> _DATA UNDER STUDY_
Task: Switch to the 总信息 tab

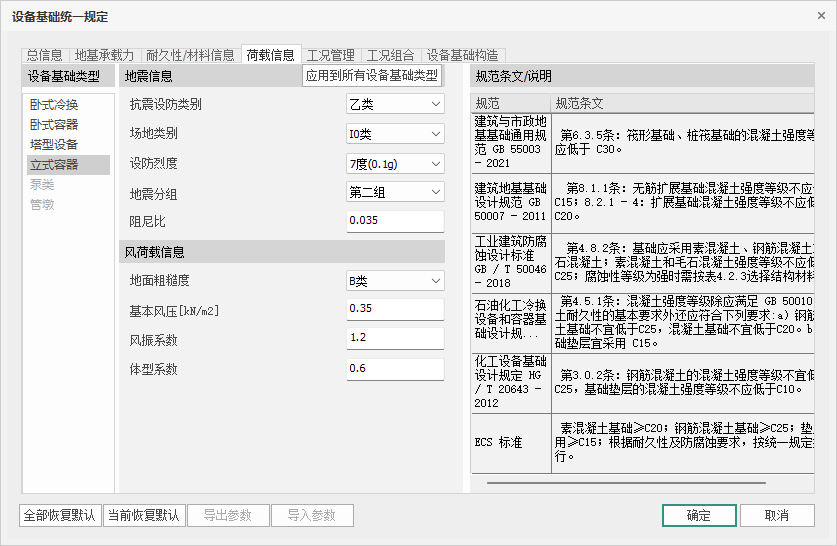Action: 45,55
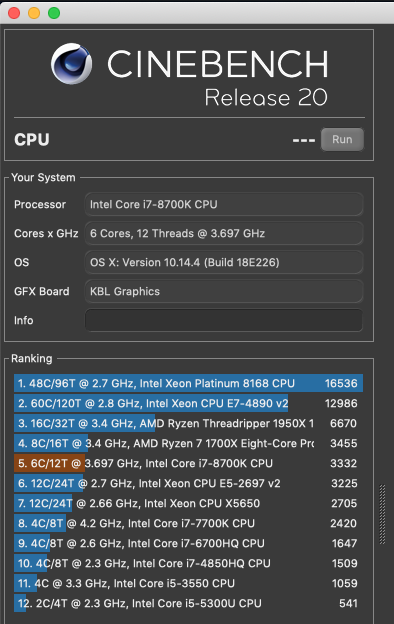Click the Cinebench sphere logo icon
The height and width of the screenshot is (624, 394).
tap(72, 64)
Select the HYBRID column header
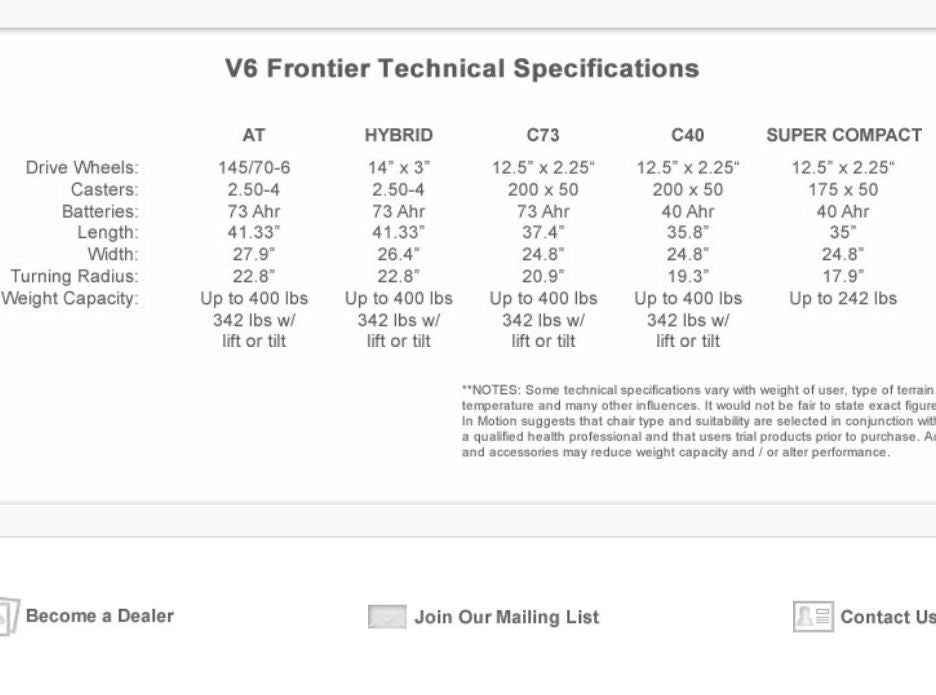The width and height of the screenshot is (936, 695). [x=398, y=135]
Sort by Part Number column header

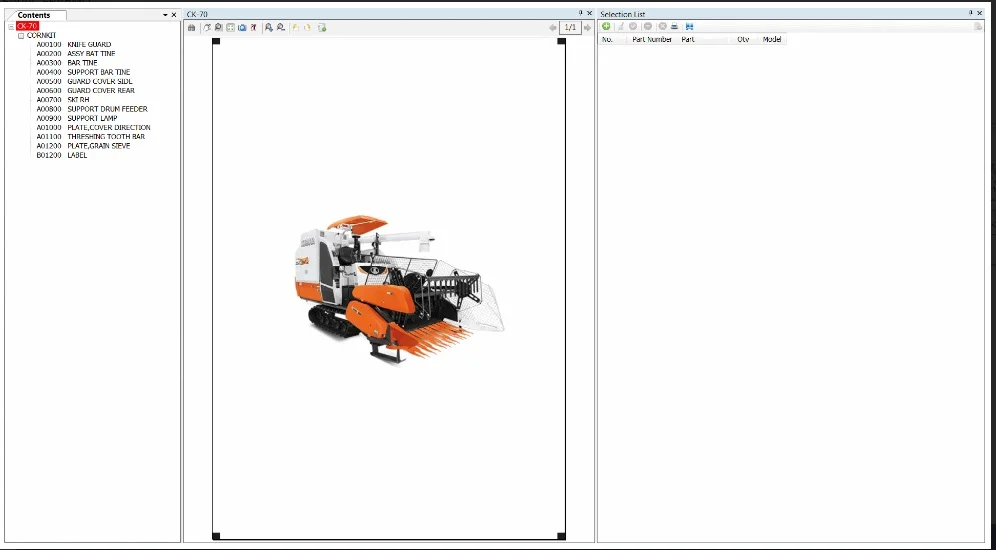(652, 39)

> _TASK DIRECTIONS_
Would you give the records again exactly, dropping the pictures?

> _OUTPUT OF THE TASK_
Task: Switch to the 总信息 tab

Action: 45,55
Click the Cinebench sphere logo icon
The height and width of the screenshot is (624, 394).
tap(72, 64)
Select the HYBRID column header
The width and height of the screenshot is (936, 695). [x=398, y=135]
Sort by Part Number column header

(652, 39)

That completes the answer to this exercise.